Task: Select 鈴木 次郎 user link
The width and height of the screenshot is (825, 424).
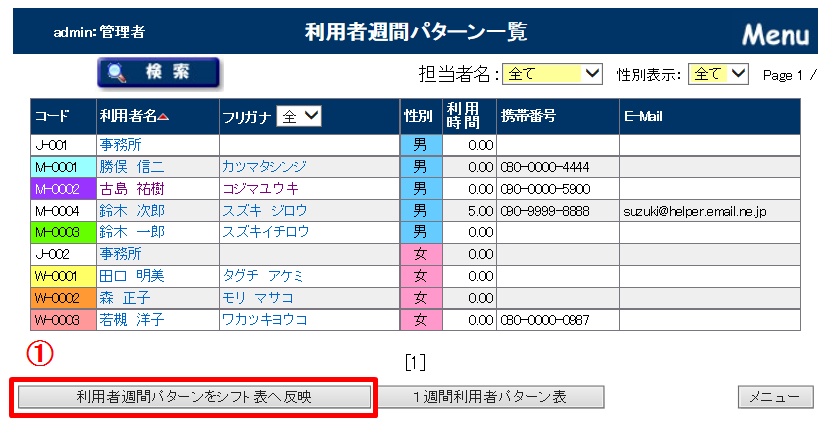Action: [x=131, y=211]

--

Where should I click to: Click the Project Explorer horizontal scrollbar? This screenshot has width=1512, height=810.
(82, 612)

To be done –
Could you set down, word for word, the rows from the line with "Task: Select 鈴木 次郎 user link" up to and including the line with "Action: [x=131, y=211]"? Leave the pictures out of your answer.

Completed task –
Task: Select 鈴木 次郎 user link
The width and height of the screenshot is (825, 424).
Action: [x=131, y=211]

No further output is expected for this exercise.